_Task prompt_
Count how many lines in the entries below hold the string "named", and respond with that number only.
Records provided: Begin
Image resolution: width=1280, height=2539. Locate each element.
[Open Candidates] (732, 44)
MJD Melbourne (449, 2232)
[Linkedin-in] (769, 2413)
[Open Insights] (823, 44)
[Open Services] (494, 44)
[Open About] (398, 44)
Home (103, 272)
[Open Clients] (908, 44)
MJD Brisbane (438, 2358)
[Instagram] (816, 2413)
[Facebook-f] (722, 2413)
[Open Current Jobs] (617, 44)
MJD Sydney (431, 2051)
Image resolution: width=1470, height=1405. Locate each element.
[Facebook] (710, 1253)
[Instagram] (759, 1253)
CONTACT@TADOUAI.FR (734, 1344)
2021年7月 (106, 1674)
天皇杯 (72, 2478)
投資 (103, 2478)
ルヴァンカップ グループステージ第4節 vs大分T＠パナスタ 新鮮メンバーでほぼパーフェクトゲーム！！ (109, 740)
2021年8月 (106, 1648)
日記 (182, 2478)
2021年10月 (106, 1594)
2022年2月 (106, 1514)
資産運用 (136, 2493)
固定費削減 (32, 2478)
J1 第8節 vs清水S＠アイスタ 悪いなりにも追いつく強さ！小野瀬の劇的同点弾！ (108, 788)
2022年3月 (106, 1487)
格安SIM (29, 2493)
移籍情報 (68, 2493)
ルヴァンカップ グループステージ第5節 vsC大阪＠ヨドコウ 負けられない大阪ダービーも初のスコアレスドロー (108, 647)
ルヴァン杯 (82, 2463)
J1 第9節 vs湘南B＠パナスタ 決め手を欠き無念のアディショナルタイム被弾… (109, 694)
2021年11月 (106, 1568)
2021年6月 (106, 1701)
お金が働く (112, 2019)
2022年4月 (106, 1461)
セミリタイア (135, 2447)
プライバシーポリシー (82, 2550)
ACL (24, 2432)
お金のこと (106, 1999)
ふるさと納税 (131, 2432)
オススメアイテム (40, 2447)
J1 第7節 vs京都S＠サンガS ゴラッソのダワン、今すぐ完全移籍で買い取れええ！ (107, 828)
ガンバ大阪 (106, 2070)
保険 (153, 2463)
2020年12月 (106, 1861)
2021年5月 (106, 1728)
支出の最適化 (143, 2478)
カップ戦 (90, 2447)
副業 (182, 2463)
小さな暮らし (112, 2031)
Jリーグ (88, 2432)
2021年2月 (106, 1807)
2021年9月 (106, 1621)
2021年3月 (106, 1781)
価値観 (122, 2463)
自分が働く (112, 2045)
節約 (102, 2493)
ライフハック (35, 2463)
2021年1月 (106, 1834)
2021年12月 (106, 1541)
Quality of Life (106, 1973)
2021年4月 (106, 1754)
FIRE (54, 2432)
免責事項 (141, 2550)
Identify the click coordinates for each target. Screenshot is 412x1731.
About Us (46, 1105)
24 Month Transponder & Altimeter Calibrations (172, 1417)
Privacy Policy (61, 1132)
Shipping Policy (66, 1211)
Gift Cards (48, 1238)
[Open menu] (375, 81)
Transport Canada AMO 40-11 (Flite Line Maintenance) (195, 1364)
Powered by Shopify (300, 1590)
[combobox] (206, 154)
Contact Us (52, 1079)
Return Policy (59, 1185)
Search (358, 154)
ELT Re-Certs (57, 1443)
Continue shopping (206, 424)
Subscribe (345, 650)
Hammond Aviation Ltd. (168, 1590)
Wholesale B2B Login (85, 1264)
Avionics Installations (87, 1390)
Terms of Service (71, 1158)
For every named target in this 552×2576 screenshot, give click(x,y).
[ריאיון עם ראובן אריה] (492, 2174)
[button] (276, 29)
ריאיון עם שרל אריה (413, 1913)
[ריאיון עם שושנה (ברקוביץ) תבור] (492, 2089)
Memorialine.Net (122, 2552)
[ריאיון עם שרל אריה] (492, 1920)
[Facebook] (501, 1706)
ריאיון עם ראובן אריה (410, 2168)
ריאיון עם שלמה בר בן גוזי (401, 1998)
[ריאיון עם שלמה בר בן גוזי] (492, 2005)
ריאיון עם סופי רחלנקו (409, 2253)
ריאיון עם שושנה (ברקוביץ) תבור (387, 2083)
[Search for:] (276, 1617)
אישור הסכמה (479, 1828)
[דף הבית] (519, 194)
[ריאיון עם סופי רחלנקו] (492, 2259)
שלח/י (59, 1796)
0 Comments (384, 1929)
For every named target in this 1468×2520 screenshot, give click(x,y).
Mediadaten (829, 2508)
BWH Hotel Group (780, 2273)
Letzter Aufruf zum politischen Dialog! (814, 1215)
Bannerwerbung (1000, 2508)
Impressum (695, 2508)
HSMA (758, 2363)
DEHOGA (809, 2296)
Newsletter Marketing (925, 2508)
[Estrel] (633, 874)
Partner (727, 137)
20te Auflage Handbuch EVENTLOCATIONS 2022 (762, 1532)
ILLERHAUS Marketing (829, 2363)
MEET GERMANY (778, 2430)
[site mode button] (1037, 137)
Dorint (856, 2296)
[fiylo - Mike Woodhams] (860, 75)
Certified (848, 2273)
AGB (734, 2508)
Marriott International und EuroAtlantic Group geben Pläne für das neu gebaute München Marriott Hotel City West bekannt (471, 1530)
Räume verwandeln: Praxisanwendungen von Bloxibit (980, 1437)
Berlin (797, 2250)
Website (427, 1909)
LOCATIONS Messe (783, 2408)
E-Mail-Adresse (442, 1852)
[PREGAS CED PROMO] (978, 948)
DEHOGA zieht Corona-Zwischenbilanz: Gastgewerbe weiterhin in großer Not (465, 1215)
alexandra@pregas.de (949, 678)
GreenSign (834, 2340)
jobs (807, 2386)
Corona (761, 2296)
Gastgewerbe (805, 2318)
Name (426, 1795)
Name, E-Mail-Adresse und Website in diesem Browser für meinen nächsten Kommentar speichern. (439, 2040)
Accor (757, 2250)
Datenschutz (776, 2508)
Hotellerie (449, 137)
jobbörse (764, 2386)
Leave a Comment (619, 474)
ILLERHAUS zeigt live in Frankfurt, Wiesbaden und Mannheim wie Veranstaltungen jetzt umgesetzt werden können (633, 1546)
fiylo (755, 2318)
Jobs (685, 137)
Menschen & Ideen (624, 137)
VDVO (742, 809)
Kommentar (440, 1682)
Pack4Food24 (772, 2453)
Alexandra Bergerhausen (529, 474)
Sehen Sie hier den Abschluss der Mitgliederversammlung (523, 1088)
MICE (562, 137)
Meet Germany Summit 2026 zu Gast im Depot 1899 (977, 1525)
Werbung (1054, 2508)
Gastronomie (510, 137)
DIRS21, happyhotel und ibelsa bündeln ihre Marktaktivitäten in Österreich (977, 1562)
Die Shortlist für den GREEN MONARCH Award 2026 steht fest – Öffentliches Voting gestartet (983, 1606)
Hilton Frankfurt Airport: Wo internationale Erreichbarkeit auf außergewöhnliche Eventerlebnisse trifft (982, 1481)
Records provided: End
_Problem solution_
2